RMR has slipped under the radar a bit and only has 2 recent analyst reviews. They both agree, however, that it’s a stock to buy, making the Moderate Buy analyst consensus unanimous. The shares are selling for $16.96 and their $19.75 average price target indicates room for a ~16% upside over the next 12 months. (See RMR stock forecast)

Adamas Trust (ADAM)

For investors looking beyond traditional property-owning REITs, Adamas Trust offers exposure to the mortgage side of the market. Founded in 2003 and internally managed, the company has built a $10.5 billion investment portfolio as of the end of 2025. Its focus is on acquiring, financing, and managing mortgage-related assets tied to both single- and multi-family housing, complemented by agency RMBS and other fixed-income securities that generate steady coupon income.

The company has intentionally built a portfolio that includes credit-sensitive assets and is designed to give attractive risk-adjusted returns even as economic conditions change.
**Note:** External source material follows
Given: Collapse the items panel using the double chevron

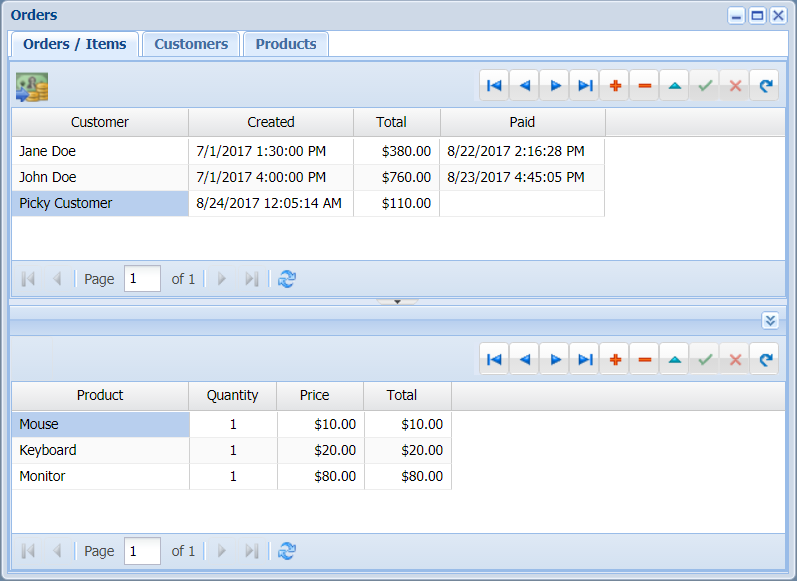Looking at the screenshot, I should (x=770, y=320).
Adamas’ strategy targets mortgage-related and single-family housing-related assets, while accepting elements of credit and interest rate risk.
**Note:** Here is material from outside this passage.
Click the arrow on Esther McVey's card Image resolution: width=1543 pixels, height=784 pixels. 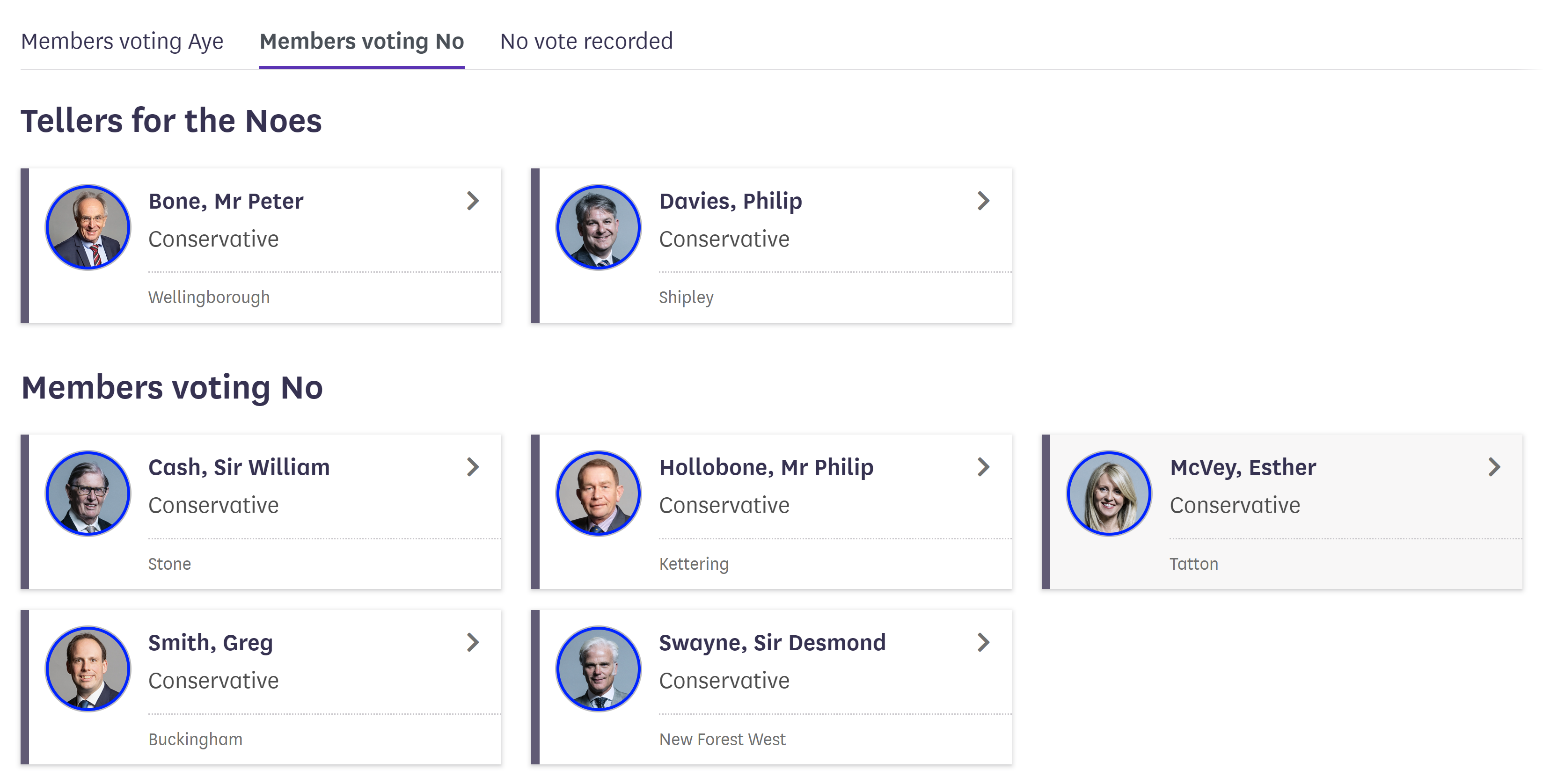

The single largest segment of Adamas’ portfolio is comprised of Agency RMBS, at 54% of the total. Residential mortgage loans make up 30% of the portfolio, non-Agency RMBS make up 8%, and structured multi-family investments plus ‘other’ comprise the final 8% of the portfolio.

Based on the income generated from its investment portfolio, Adamas Trust pays a regular quarterly dividend and has maintained a long track record of distributions. On March 19, the company declared a $0.23 per common share dividend, payable on April 28. On an annualized basis, the $0.92 payout translates to a forward yield of 11.7%.
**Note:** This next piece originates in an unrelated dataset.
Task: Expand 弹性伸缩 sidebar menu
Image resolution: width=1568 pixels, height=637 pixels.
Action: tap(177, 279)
Looking at the company’s results, we find that Adamas Trust realized $43.17 million in net interest income during 4Q25, the last period reported. The company’s earnings available for distribution per common share – a key metric for REITs that directly supports the dividend payment – came to 23 cents, providing full coverage of the dividend.

Adamas Trust has picked up coverage from Maxim analyst Michael Diana, who said recently of the company, “Core earnings cover dividend, which we regard as sustainable. We maintain our quarterly dividend and core EPS estimate for 2026 at $0.23. The means by which management has been successful in growing recurring earnings has been by increasing the allocation to agency RMBS and away from less-liquid real estate assets, some of which were non-interest-earning, thereby generating more recurring net interest income. ADAM now has an asset allocation to RMBS of 63% and an equity allocation of 56%.”

To quantify his stance on ADAM, Diana assigns the stock a Buy alongside a $9 price target, which implies a 12-month share price gain of 14%. That, plus the dividend yield, adds up to a ~26% one-year return. (To watch Diana’s track record, click here)

Overall, the 3 recent analyst reviews on ADAM include 2 Buys and 1 Hold, for a Moderate Buy consensus rating. The shares are trading for $7.88 per share, and the $9 average price target matches the Maxim view. (See ADAM stock forecast)

Disclaimer: The opinions expressed in this article are solely those of the featured analysts. The content is intended to be used for informational purposes only. It is very important to do your own analysis before making any investment.